Have you fixed the rest of the car yet?
Suspension
Brakes
Gearbox
Wheel Bearings


----------



## wilburisthecoolest (Jan 13, 2008)

*Re: 1,8 8v 112 hp (Rdoppie)*

I have 113 whp, so that's around 130 at the crank.
Its a 1.8 with a webber carb swap, TT 276 cam, pacesetter headers, and exhaust. Completely stock head.
How it sounds...
http://www.youtube.com/watch?v..._page 
On the dyno with the old exhaust...
http://www.youtube.com/watch?v..._page 
And it was cheap. http://****************.com/smile/emthup.gif


----------



## sriracha (Aug 6, 2007)

*Re: 1,8 8v 112 hp (wilburisthecoolest)*


_Quote, originally posted by *wilburisthecoolest* »_
How it sounds...
And it was cheap. http://****************.com/smile/emthup.gif









what kind of exhaust do you have on that thing?


----------



## wilburisthecoolest (Jan 13, 2008)

*Re: 1,8 8v 112 hp (sriracha)*

Its a cheap flow master knock off. Called the full bore. Its only $45 bucks.
On the downside, I blew a baffle out on the dyno so it rattles when its cold, and at some odd rpms.


----------



## kaputsport (Jun 28, 2002)

*Re: 1,8 8v 112 hp (wilburisthecoolest)*

Here is the ideal setup for you. It will be cheap and easy to put together.
10:1 C/R block from an 8v GTI.
Use the big valve head from it as well.
4-2-1 header
cat back exhaust
Digi chip
BMW 535i AFM
Conical intake
Knock sensor spacer
Water wetter to keep the Blue CTS colder
SUSPENSION!!!!!
Make sure it is running right.
And you will be at 120 easy.
If you can afford a port and polish, do so.
Add a windage tray, short shifter and a great set of wheels and tires...

Should be a fun car.


----------



## sriracha (Aug 6, 2007)

*Re: 1,8 8v 112 hp (kaputsport)*


_Quote, originally posted by *kaputsport* »_Here is the ideal setup for you. It will be cheap and easy to put together.
10:1 C/R block from an 8v GTI.
Use the big valve head from it as well.
4-2-1 header
cat back exhaust
...
Should be a fun car.


BAM!!!
that is more or less what i plan on doing....except i plan on running it on CIS and splicing in the knock sensor.
is there a big difference between a 4-2-vw-manifold-vwdual-downpipe and a 4-2-1 header?


----------



## wilburisthecoolest (Jan 13, 2008)

*Re: 1,8 8v 112 hp (sriracha)*

The header is better. http://****************.com/smile/emthup.gif


----------



## sriracha (Aug 6, 2007)

*Re: 1,8 8v 112 hp (kaputsport)*


_Quote, originally posted by *kaputsport* »_
BMW 535i AFM
Knock sensor spacer
Water wetter to keep the Blue CTS colder



can you expand on these three ideas? never heard of the BMW 535i AFM or Water wetter ideas...
as for the knock sensor spacer....is that different than splicing in a knock sensor ecu and distributor? easier/cheaper?


----------



## Puremutt (Oct 4, 2008)

*Re: 1,8 8v 112 hp (sriracha)*

what about a chip


----------



## Puremutt (Oct 4, 2008)

*Re: 1,8 8v 112 hp (wilburisthecoolest)*

huge difference 4-2-1=better low end torque


----------



## D.E (Sep 21, 2007)

We dont have ABA in Sweden but we do have the 2E. It is like an ABA only with a counterflow head. We also have the Audi 3E.
Vi har inte ABA-motorn i Sverige men vi har 2E-motorn, en ABA fast med insug och avgas på samma sida toppen. Vi har också 3E, som sitter i Audi 80 och Audi 100 2,0. Leta i Toledo 2,0, Passat GL 2,0 eller Golf mk3 GTI 8v efter 2E-blocket.

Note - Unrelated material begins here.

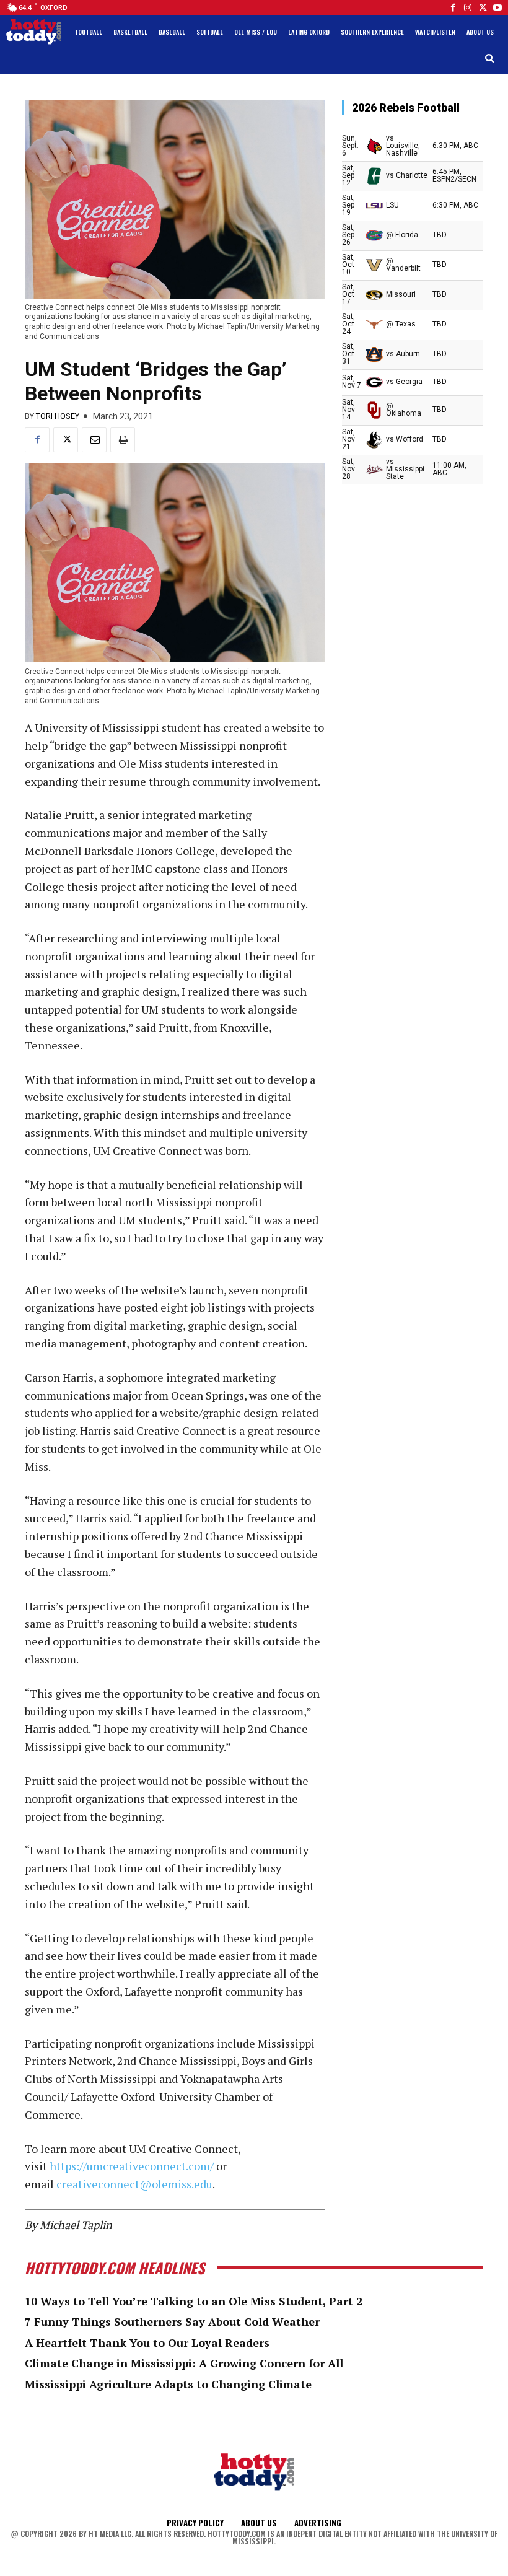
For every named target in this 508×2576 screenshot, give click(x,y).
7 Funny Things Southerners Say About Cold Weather (172, 2321)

_Modified by D.E at 11:11 AM 12-20-2008_


----------



## kaputsport (Jun 28, 2002)

*Re: 1,8 8v 112 hp (sriracha)*


_Quote, originally posted by *sriracha* »_

can you expand on these three ideas? never heard of the BMW 535i AFM or Water wetter ideas...
as for the knock sensor spacer....is that different than splicing in a knock sensor ecu and distributor? easier/cheaper?

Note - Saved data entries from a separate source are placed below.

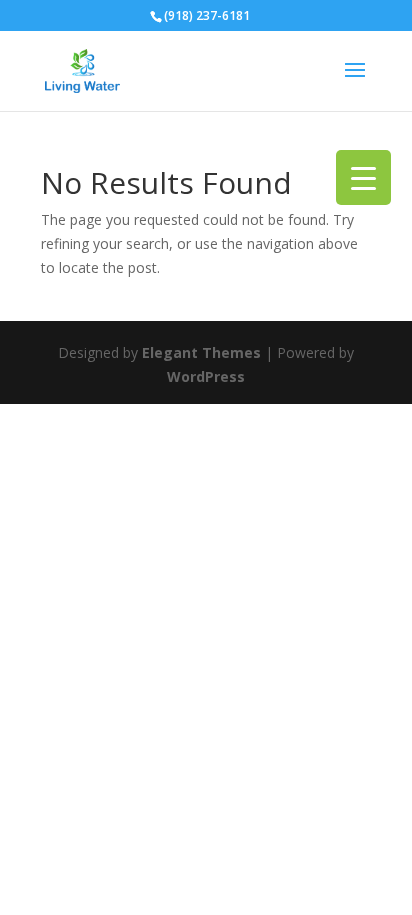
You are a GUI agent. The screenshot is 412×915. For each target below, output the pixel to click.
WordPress (206, 376)
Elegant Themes (201, 352)
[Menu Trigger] (363, 177)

If you are running Digifant II, the AFM is the flapper box mounted to your air box. The 535i BMW unit is huge in comparison.
The water wetter just makes the coolant colder, and thus allows more aggressive timing from your ignition. The Blue Coolant Tempurature sensor is the culpret. You need to find a way to make it cooler, so use redline water wetter...


----------



## LaneGTI8V (Jan 31, 2006)

*Re: 1,8 8v 112 hp (Puremutt)*


_Quote, originally posted by *Puremutt* »_huge difference 4-2-1=better low end torque

I dunno but I would get the TT 4-1 Race, if peak power is your concern, also I doubt you'd lose any practical, usable TQ....and i'm sure peak tq would be pretty significantly increased.


----------



## sriracha (Aug 6, 2007)

*Re: 1,8 8v 112 hp (LaneGTI8V)*

hmmm...the 4-2-1 headers might have to wait, for me. i'm trying to keep this on a tight budget. but my truck has the dual outlet manifold and downpipe already, so i will just use that.
so far, i have collected a 10:1 RV block, a freshly rebuilt big valve head, a lightly used autotech 270 cam and some misc. knock sensor parts. should be a fun, reliable little engine. $300 invested so far...
purchases i plan on making include a 2" exhaust, new gaskets, a new water pump and clutch. i plan on getting the flywheel resurfaced as well.


----------



## vwbeaner (Jun 4, 2007)

*Re: 1,8 8v 112 hp (Bojje)*


_Quote, originally posted by *Bojje* »_Planned mods:
Headers, exhaust
Ported head
Cam
Cold air intake


For my 8v digi 2
I have a Eurosport header
polished/ported head
Autotech 270 cam w/adjustable cam gear
no cold air intake-These are debatable for power gain (save your money)
The power is good and noticable, I moved the cam gear to 3*advanced (to move the power lower in the power band). Any higher and I don't feel the power (i drive like a sally because I don't want to break anything) and it pulls hard up until 5k rpm. I don't know what I have for power but it is not slow. And my exhaust is loud and open, so probably not too restrictive. I plan on going with a Jetex exhaust soon. But the car feels pretty good.


----------